Reproduce every row below word for word, omitting the pictures.
──────── RECORDS FOR THE EXERCISE
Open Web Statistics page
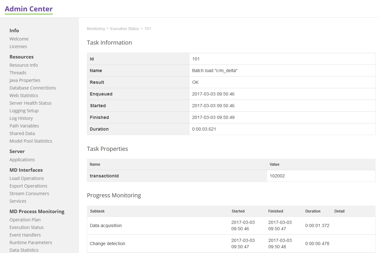 tap(24, 96)
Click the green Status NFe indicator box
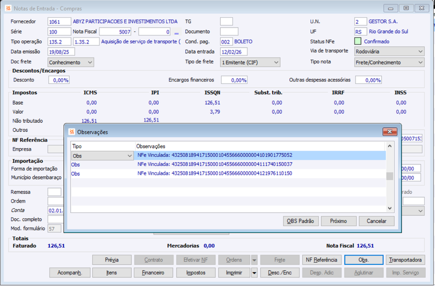This screenshot has width=435, height=286. 358,41
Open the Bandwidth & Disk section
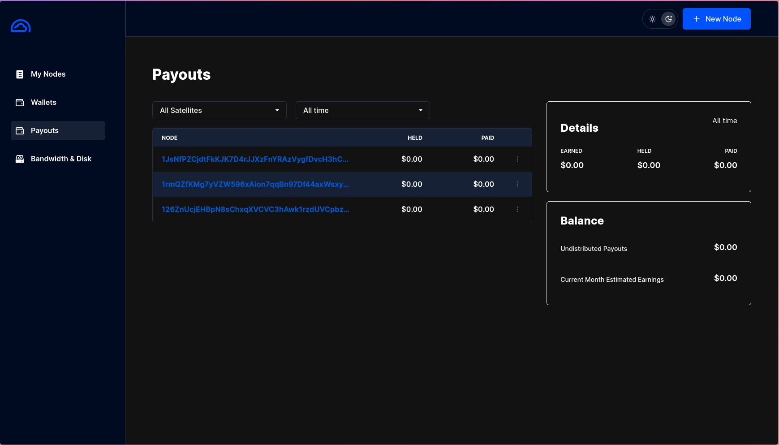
────────────────
**ANSWER TO THIS TASK:**
Open Web Statistics page
 tap(24, 96)
Click the green Status NFe indicator box
This screenshot has width=435, height=286. 358,41
Open the Bandwidth & Disk section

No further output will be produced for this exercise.